Spoil 1.91 The fox in charge of the henhouse
Vast tracts of the world's second-largest rainforest have been obtained by a small group of European and US logging companies in return for minimal taxes and gifts of salt, sugar and tools, a two-year investigation has found.
It was the kind of "social responsibility" agreement encouraged by the World Bank...The [Greenpeace] report claims that industrial logging backed by the World Bank is out of control.
"Most of the ocmpanies have benefited from the World Bank's failure to ensure that the moratorium [on logging contracts] it negotiated with the transitional...government has been enforced," said Greenpeace's Africa forests campaigner, Stephan van Praet.

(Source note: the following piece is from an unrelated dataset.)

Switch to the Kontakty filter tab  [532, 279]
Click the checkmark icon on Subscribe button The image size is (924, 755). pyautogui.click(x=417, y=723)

Greenpeace and other international groups say the forests' fate depends on the World Bank and on other donors rejecting industrial logging...
The World Bank accepts that logging could destroy the forests in a short time...
Guardian Weekly, April 20-26 2007, p. 3
A key figure in the World Bank, said to have links to the Roman Catholic sect Opus Dei, was accused last weekend of undermining its commitment ot the health of women by ordering the deletion of goals, targets and policies relating to family planning.
Guardian Weekly, April 20-26 2007, p. 4
Kind of a cruel joke that the WB president should be named Wolfowitz.
The World Bank's homepage is good for a laugh, too - if you don't get a
warm fuzzy feeling from all that spin, there's something wrong with you.
2 Comments:
and who said no cynic ever built a church?
I know that line from Max Frisch's Diaries.